建築してすでに1年が過ぎ、家の中もすっかりこなれた様子。そこかしこからご夫妻の暮らしぶりがうかがえる。床にはオークの無垢板を張り、壁は珪藻土、天井には卵の殻を原料としたエッグウォールを用いるなど、家じゅうが自然素材で満たされている。横並びのダイニング・キッチンと空間が連続するリビングは、伸びやかな吹き抜け仕様で明るく開放的。大開口の先にはウッドデッキが広がり、深い軒が日差しをコントロールする。各所に配した開口部は屋外の景色を内へ取り込み、視線が抜け、風が通る。
ご夫妻はさまざまな要望を設計士に伝えたという。中でもこだわったのは造作。Ⅱ型のキッチンや洗面台、棚や収納、建具などあらゆる場所に用いたことで、木の優しい風合いで統一の取れた居住空間に仕上がった。
リモートワークが多いご主人は、働きやすい環境づくりを重視。吹き抜けとつながる2階に書斎をしつらえ、立ったまま気軽にパソコン作業ができる絶妙な高さのキッチンカウンターを設けた。奥さまは和室をリクエスト。LDKから程よい距離感でゾーン分けされ、薪ストーブのある土間とつながるくつろぎの空間。ご夫妻は壁面のカウンターで晩酌を楽しむこともある。

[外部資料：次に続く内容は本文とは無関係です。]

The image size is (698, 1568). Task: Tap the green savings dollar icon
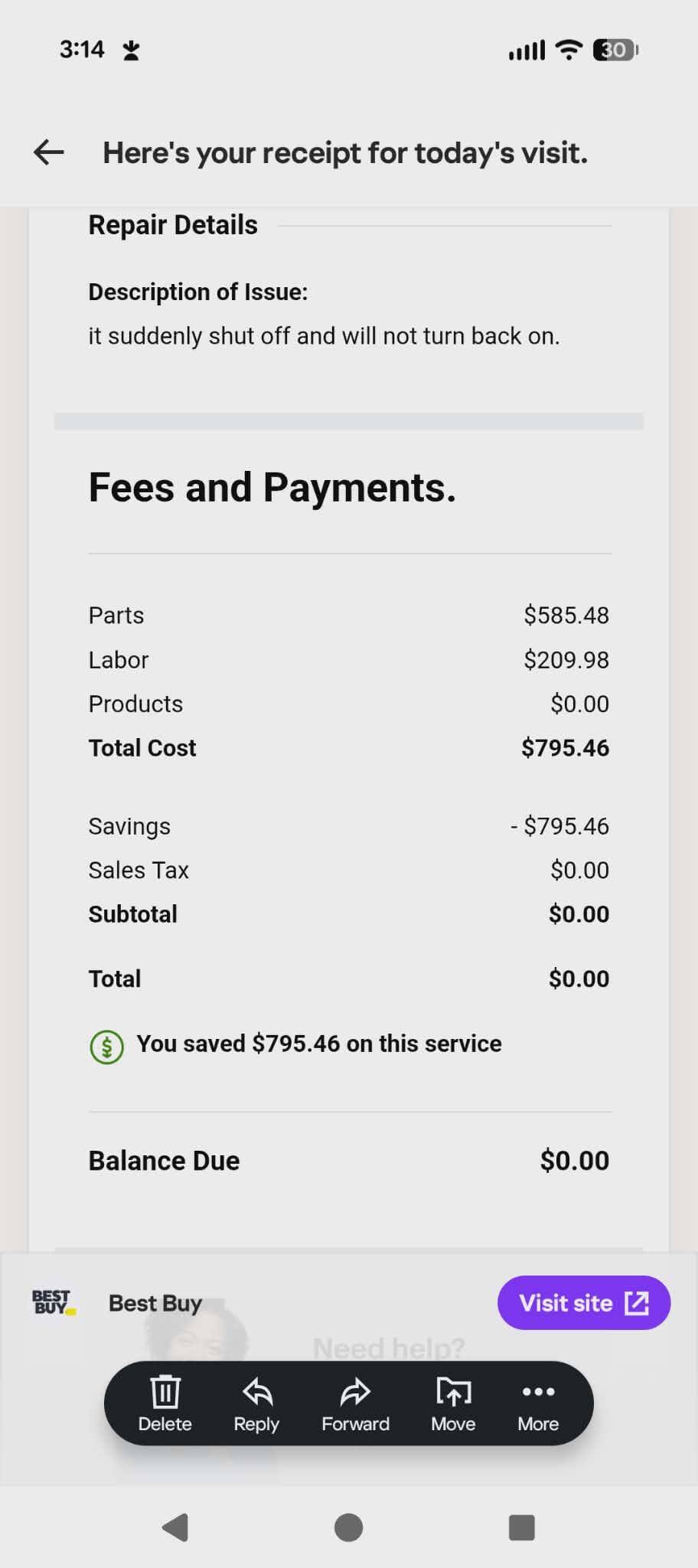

玄関からパントリーを抜けてキッチンへと続く動線や、回遊できる洗面脱衣室の水回り動線もスムーズだ。
H邸は、2022年度「ぐんまの家」設計・建設コンクール(県など主催)で最優秀賞を受賞している。自然素材をふんだんに用い、パッシブ設計を採用した開放的なプランは、南北に風が抜け、日射の取得と遮蔽がバランスよく機能する。空間の連続性や回遊する動線、丁寧な造作、在宅でのテレワークに対応したスペースの確保など、これらの総合力が高く評価された。施工した館林林業は「家づくりの提案の幅が広がった」と自信をのぞかせる。
建物の温熱環境も申し分ない。空調設備に床下エアコンを導入し、冬は家全体を暖める。夏は吹き抜けの上部からエアコン1台で1階全体を冷やす。HEAT20・G2レベルに該当(Ua値=0.42)し、低燃費で快適に過ごせる。気密性を示すC値は0.4。耐震等級3の取得により家族が末長く安心して暮らしていける。